Si elle déclare ne pas croire à grand-chose, Sylvie Nicolas est néanmoins persuadée aujourd'hui qu'il existe, à l'origine de l'écriture des femmes, cette difficile communication mère-fille. «Lori Saint-Martin a commencé à explorer cette thématique dans le livre Le nom de la mère: mères, filles et écriture dans la littérature québécoise au féminin. Or il faut pousser cette idée plus loin», insiste-t-elle. C'est d'ailleurs ce qu'elle se promet de faire au cours de son travail de doctorat qui s'intitulera Le cri de la sourde et autres marées.
Sylvie Nicolas continuera donc d'étudier afin d'agrandir son territoire littéraire et identitaire qu'elle a commencé à baliser tout au long de l'écriture des Variations. Poète de l'intériorité, elle définit sa vision de l'écriture et de la vie comme étant à l'autre bout du spectre de celle de William S. Burroughs, le plus sombre des trois anges de la beat generation dont faisaient partie Jack Kerouac et Allen Ginsberg. Celui-là même qui, sous l'effet de la drogue, a tué sa femme, et que porte aux nues l'ex-ami de coeur de la narratrice dans les Variations. «Si Burroughs a beaucoup apporté à la modernité, dont le principe du copier-coller en littérature, il est aussi à l'origine de ce qui nous anime aujourd'hui: la spectacularisation, déplore-t-elle. On demande aujourd'hui à la littérature de se justifier: il faut que ça saigne, que ça crache. Quant à moi, j'aime être derrière les mots des autres», avoue la poète pour qui la traduction est une histoire d'amour, comme le dit si bien l'écrivain Jacques Poulin.
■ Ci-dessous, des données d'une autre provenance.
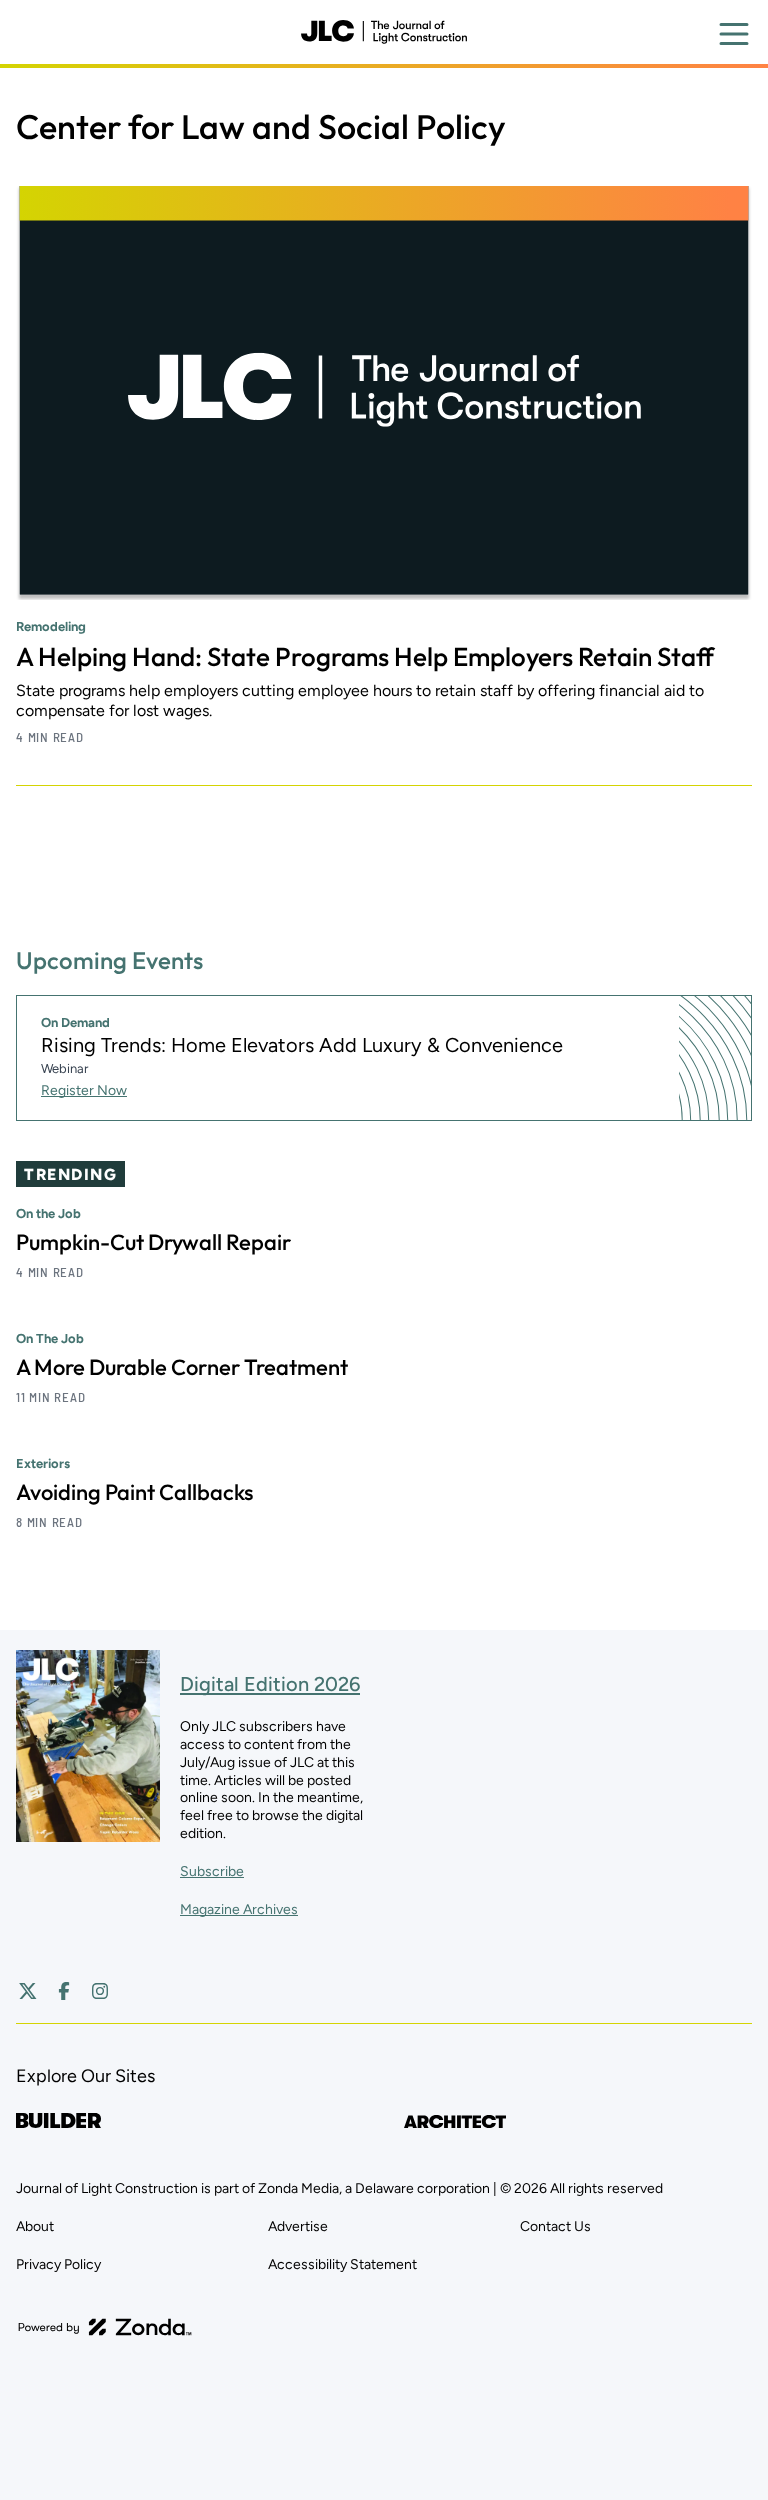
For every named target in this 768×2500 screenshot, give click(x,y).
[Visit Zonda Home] (105, 2327)
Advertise (298, 2226)
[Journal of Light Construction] (384, 32)
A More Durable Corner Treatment (182, 1367)
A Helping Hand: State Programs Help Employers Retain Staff (365, 656)
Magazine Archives (239, 1909)
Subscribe (212, 1871)
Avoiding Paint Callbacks (134, 1492)
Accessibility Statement (342, 2264)
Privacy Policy (58, 2264)
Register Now (84, 1090)
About (35, 2226)
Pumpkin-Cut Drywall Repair (153, 1242)
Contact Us (555, 2226)
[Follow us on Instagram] (100, 1991)
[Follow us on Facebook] (64, 1991)
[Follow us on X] (28, 1991)
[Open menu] (734, 34)
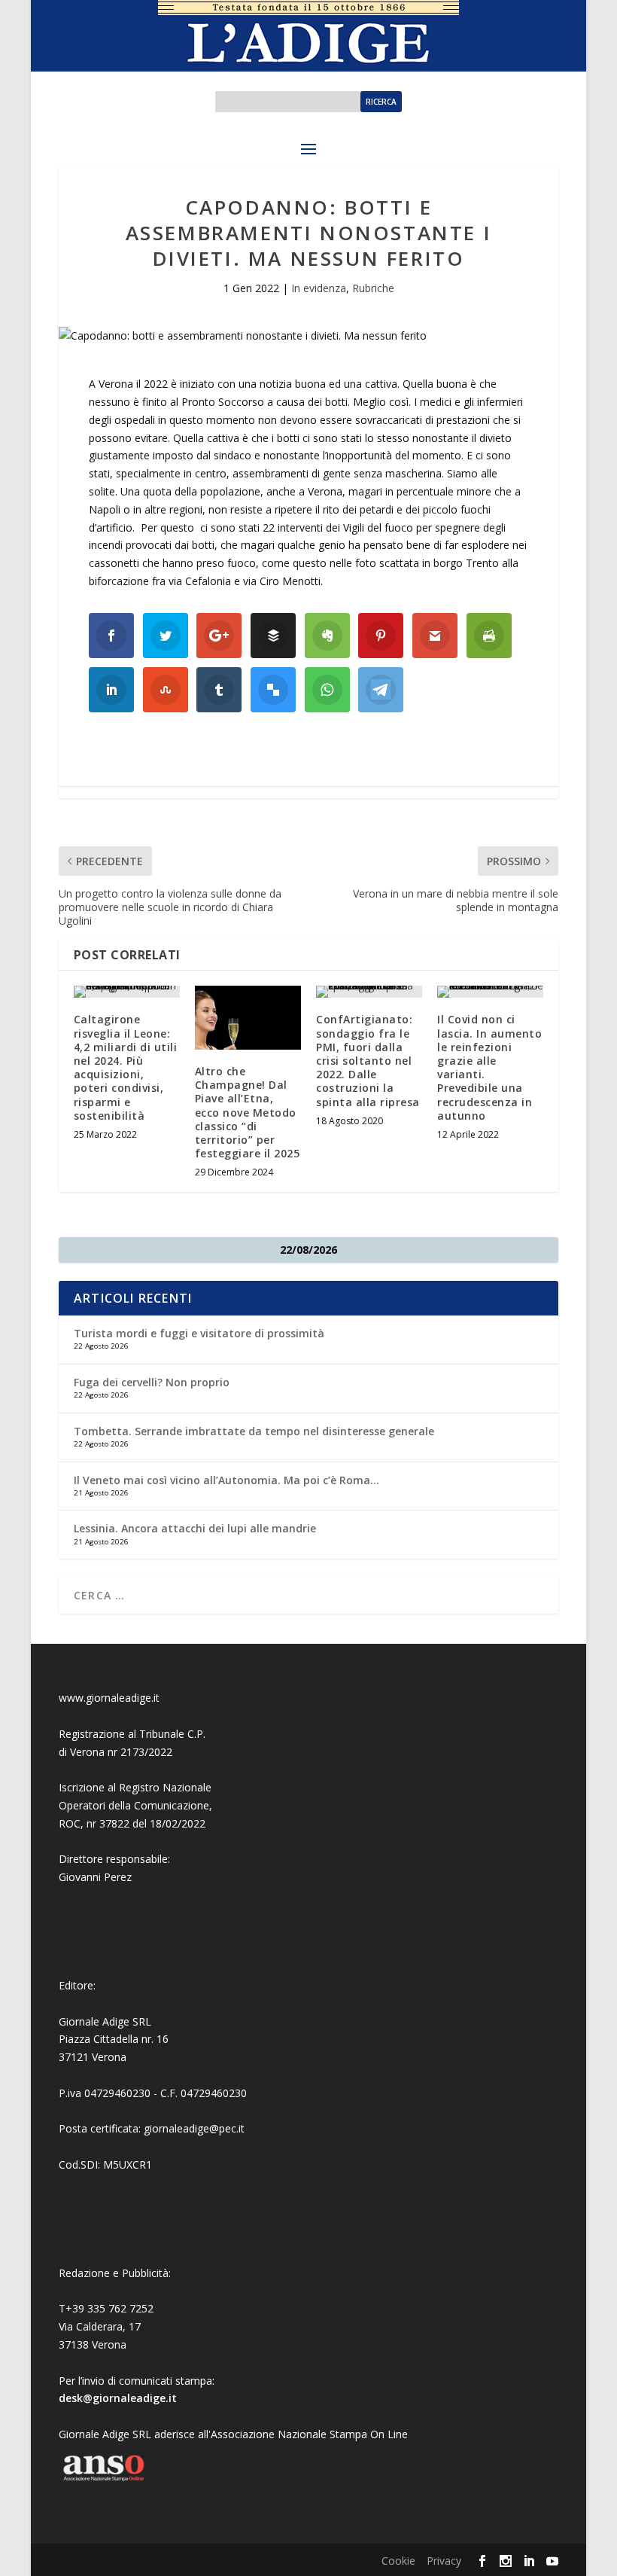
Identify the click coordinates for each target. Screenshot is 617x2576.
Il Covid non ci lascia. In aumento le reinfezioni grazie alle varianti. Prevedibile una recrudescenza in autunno (489, 1067)
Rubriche (373, 288)
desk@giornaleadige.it (118, 2398)
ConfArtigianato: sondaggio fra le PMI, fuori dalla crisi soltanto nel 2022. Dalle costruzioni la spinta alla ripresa (368, 1060)
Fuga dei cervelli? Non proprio (151, 1382)
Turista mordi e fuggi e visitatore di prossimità (199, 1333)
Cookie (398, 2560)
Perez (118, 1877)
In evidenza (318, 288)
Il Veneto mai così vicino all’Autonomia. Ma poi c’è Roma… (226, 1480)
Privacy (444, 2560)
Sur ce, cette femme déterminée et éloquente s'empresse de retourner à ses nombreuses activités, dont le Mois de la poésie. Elle y organise d'ailleurs la rencontre «Qui sommes-nous?» qui rassemblera une dizaine de poètes trop peu entendus, le 19 mars, à 20h, au Café Babylone. Elle sera également à la Nuit de la poésie, avec d'autres complices, le 21 mars, à 20h, au Studio P.